Prepare the basting sauce. Combine the annatto powder, vegetable oil and the reserved marinade (about 1/4 c). Mix well.
Preheat oven to 350F (175C).
Add the annatto oil to the marinated chicken and turn the chicken pieces to make sure it is well-coated. Allow to rest for at least 15 minutes or while you are preheating the oven.
Arrange the chicken pieces (skin side up) in a broiler rack and place on an oven pan (to catch the drippings). Bake for 20 minutes. Turn the chicken pieces (skin side down) and continue baking for another 20 minutes. Baste the chicken with the leftover marinade every 10-15 minutes.
Turn the chicken pieces again (skin side up). Continue baking until tender (about 8-10 minutes more). You can also use a meat thermometer to make sure that the internal temperature of the chicken is at least 165 degrees F.
Remove from the oven. Cover with aluminum foil until ready to serve.
- You can use a freezer bag instead of a bowl or baking dish if you intend to marinate the chicken overnight.
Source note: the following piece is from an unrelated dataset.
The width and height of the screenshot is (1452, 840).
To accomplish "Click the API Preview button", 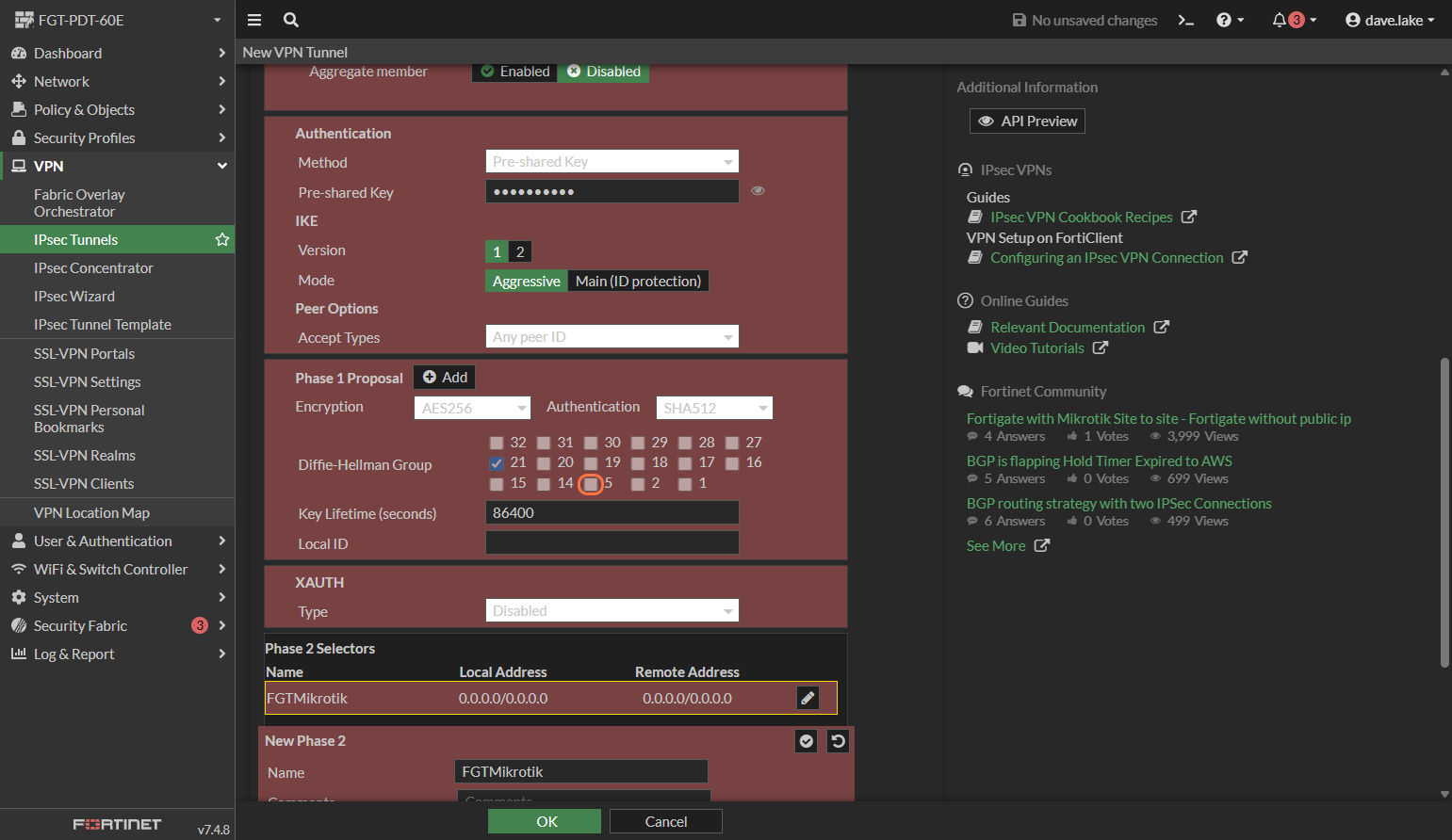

- I cooked this recipe using my counter-top oven that has Rotisserie, Bake, Convection and Broil options. I used the Bake setting because I wanted to make sure that the chicken was slow-roasted and evenly cooked. If you want it to have a lightly charred top, switch to Broil setting during the last 5-8 mins of the cooking time.
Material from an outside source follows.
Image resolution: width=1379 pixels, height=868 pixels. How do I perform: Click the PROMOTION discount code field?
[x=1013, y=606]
I’m beating myself over this, but I wish I had taken better photos of this dish! I made this for dinner and was so excited to share (and eat) it that I didn’t have the time (or the props) to do a proper shoot. I’m still in the learning stages of food blogging so I will definitely take better photos next time!
Let me know what you think or if you have any suggestions on how to improve this recipe!